What the task asks —
Which lines in the data below contain the string "label", with case taken into account? Show each of those lines in full.

[Data entries]
────────
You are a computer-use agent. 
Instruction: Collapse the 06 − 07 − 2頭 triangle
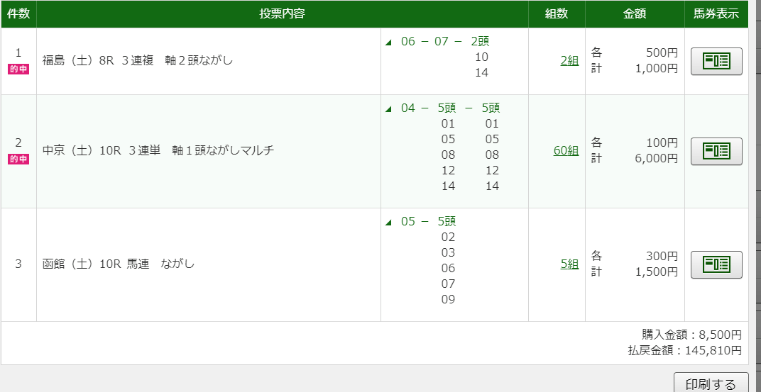tap(388, 42)
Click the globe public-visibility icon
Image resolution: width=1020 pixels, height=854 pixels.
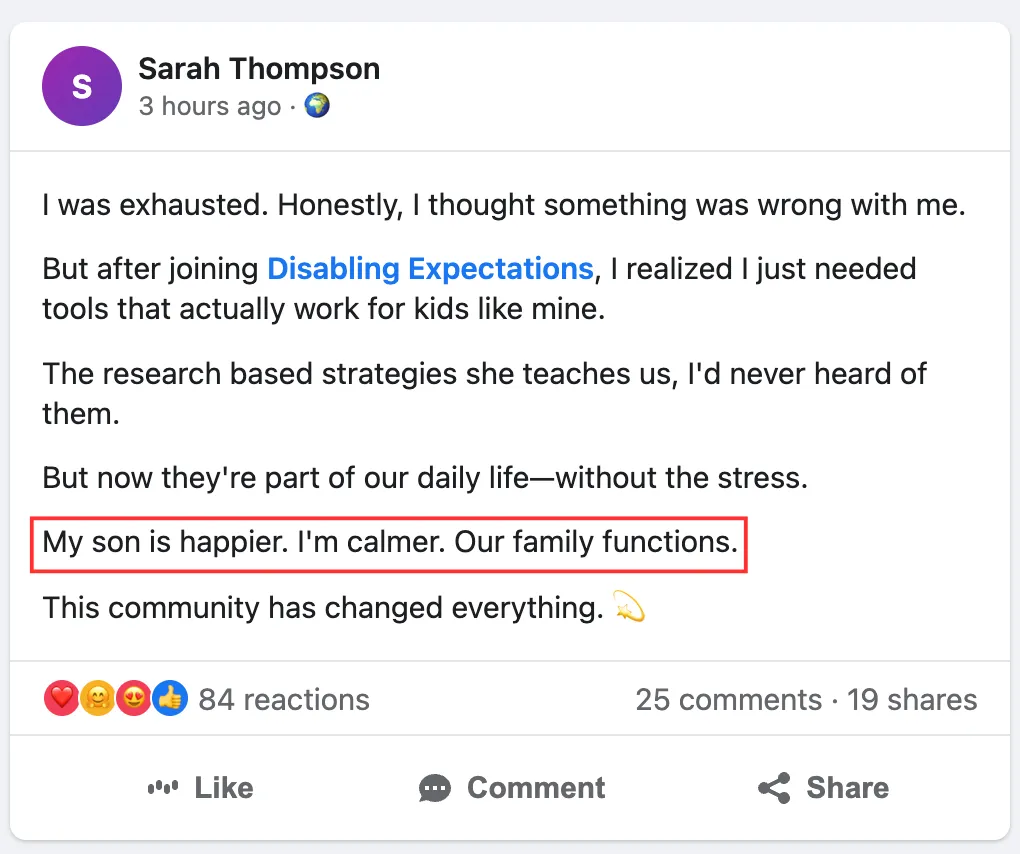point(317,105)
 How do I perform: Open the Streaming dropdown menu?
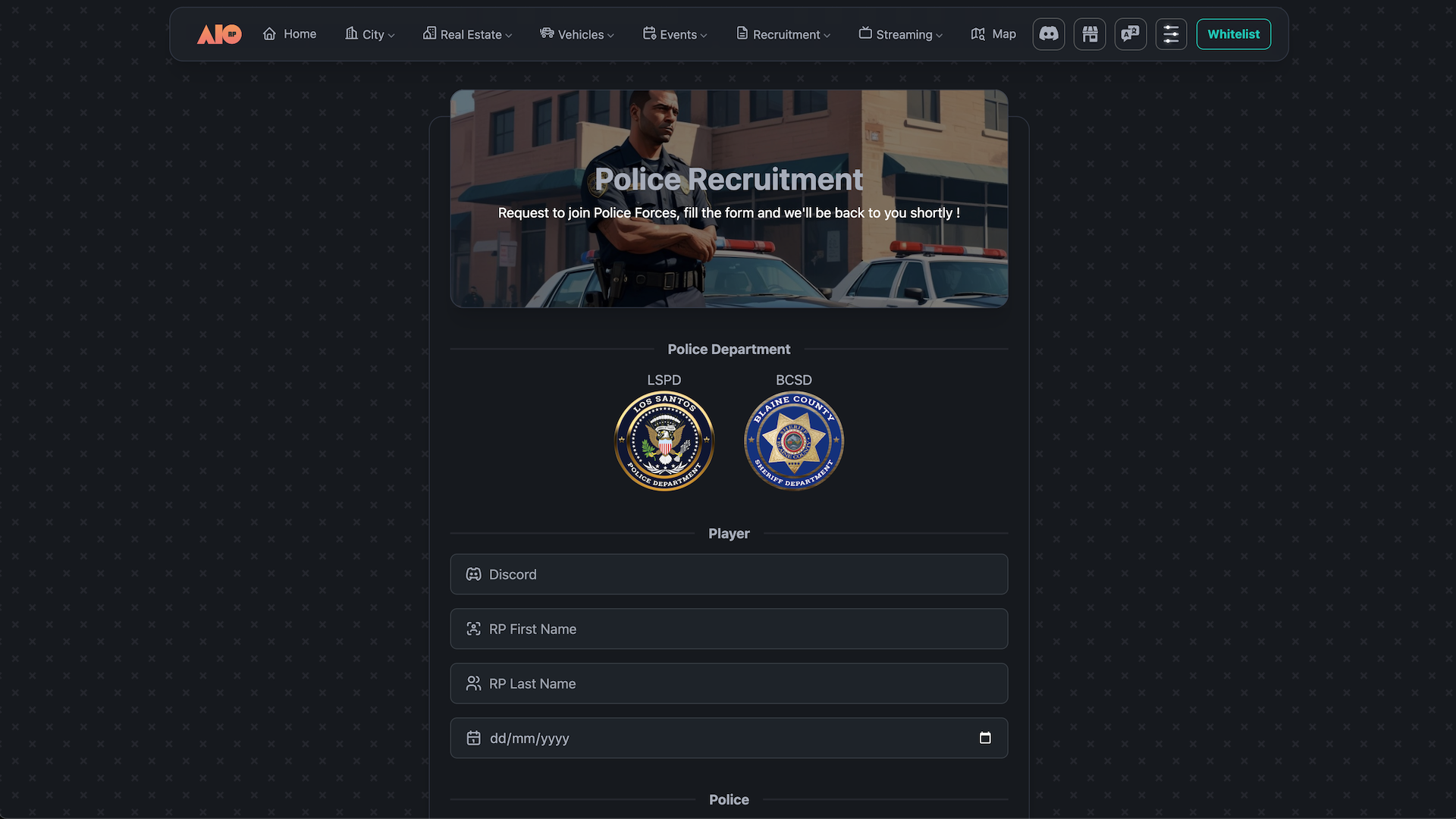click(901, 34)
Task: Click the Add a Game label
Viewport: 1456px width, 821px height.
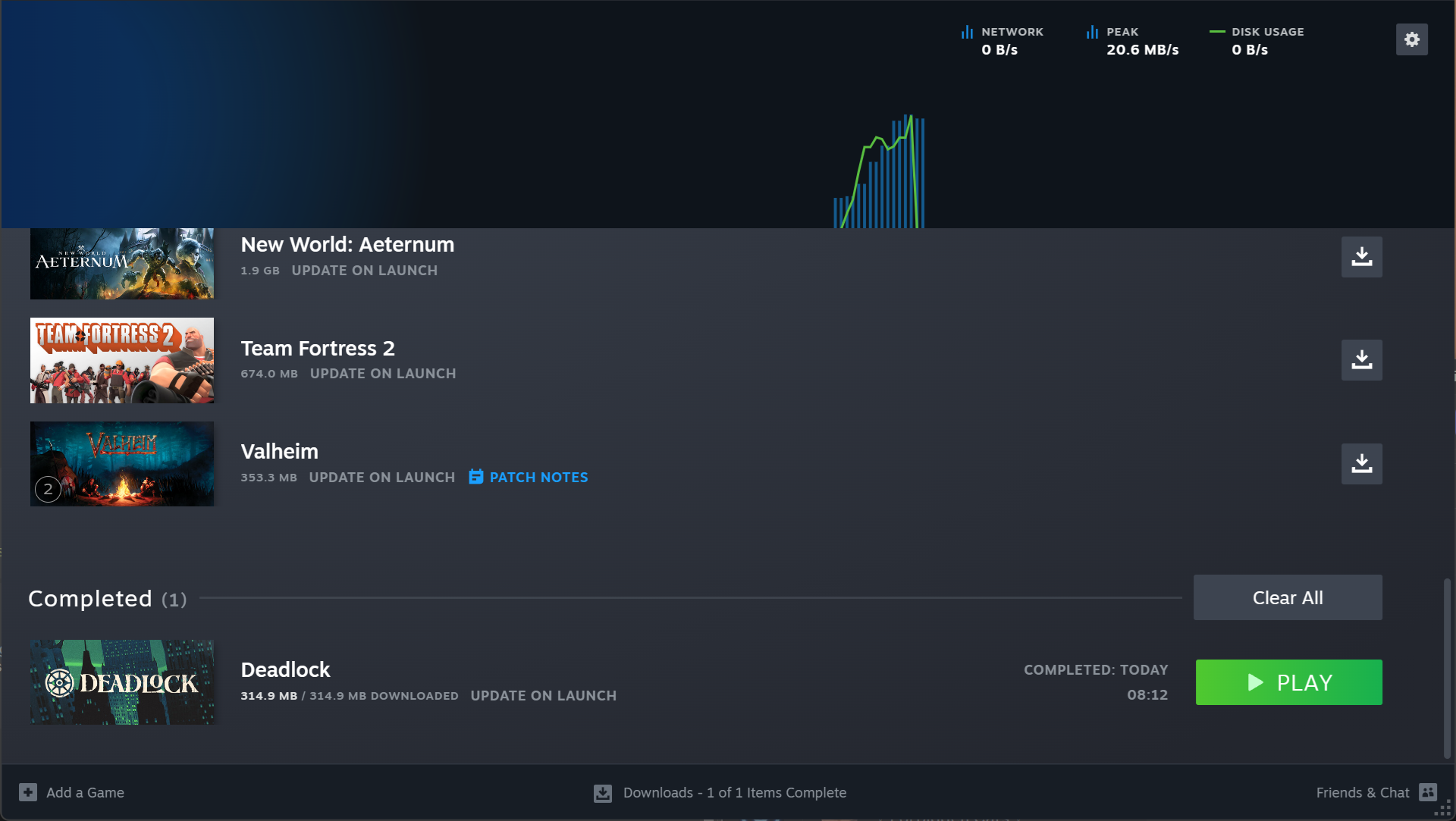Action: point(85,792)
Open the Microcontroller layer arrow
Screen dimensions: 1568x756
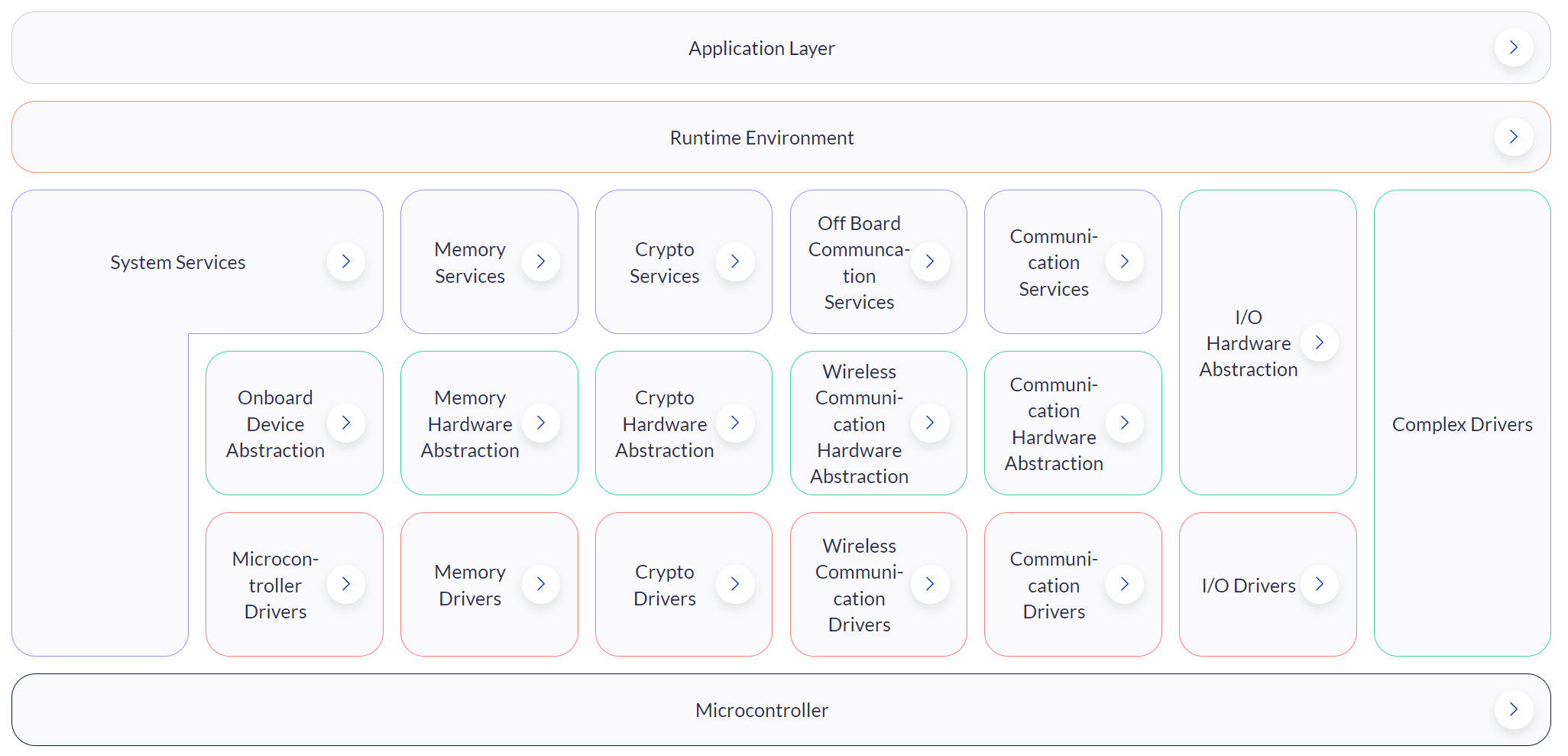click(x=1513, y=709)
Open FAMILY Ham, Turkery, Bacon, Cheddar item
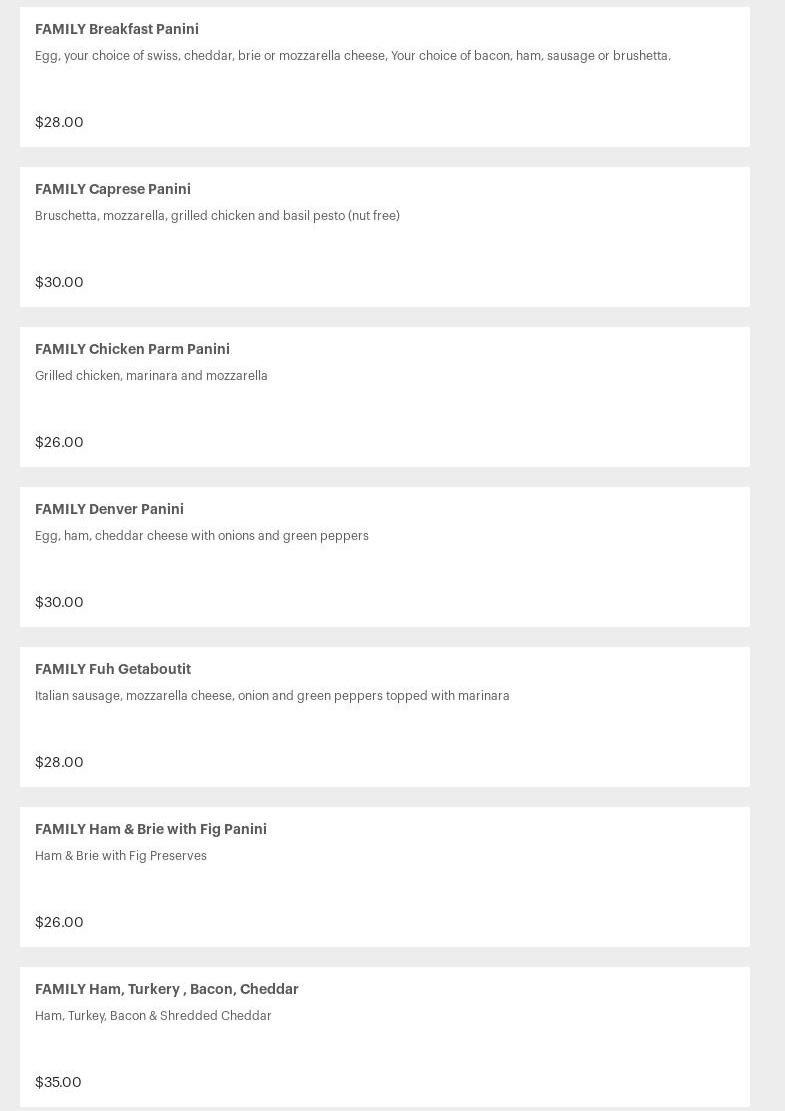This screenshot has width=785, height=1111. [x=167, y=989]

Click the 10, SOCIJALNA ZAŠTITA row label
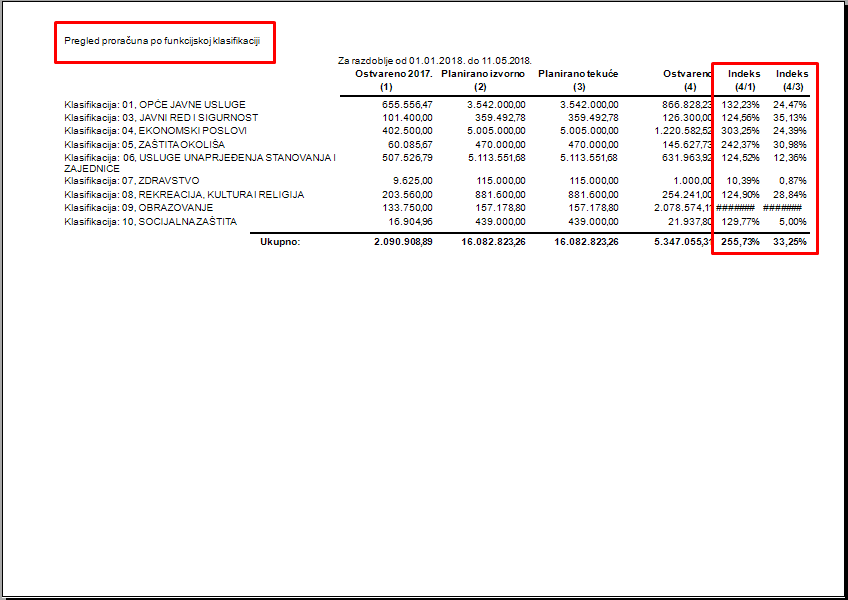click(x=151, y=220)
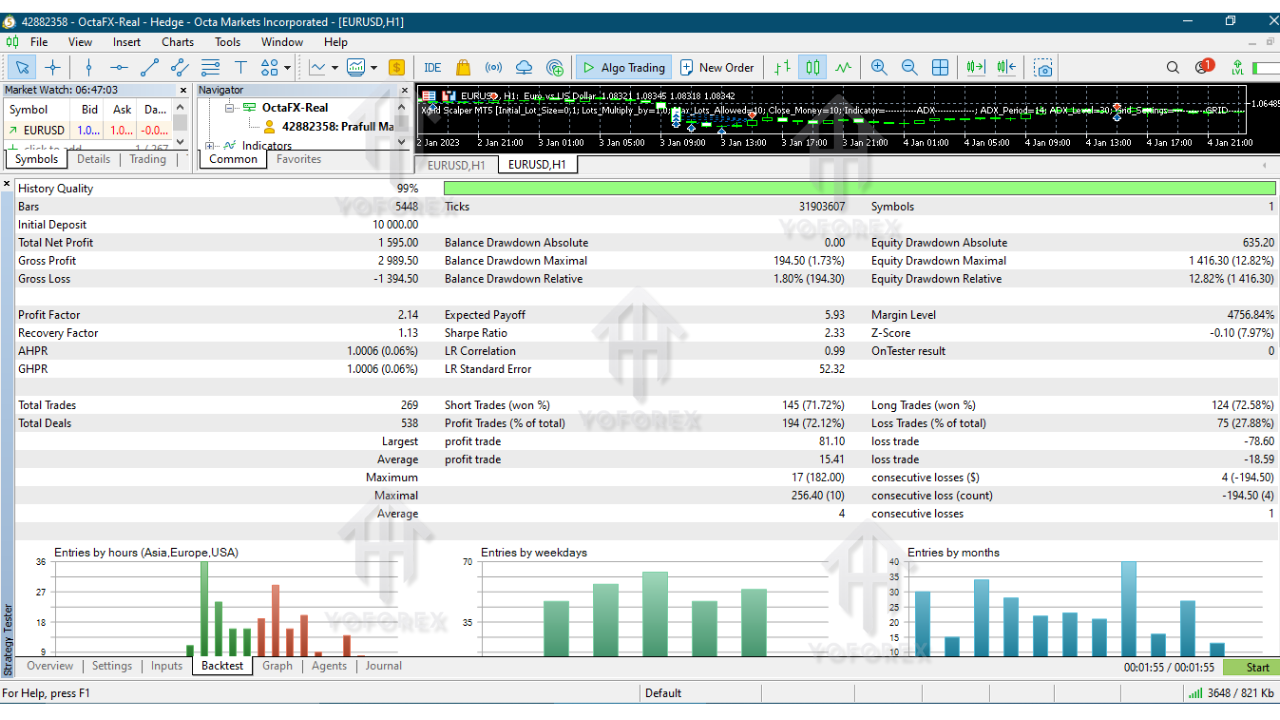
────────
Worked solution —
Task: Click the Add a Game label
Click the 10, SOCIJALNA ZAŠTITA row label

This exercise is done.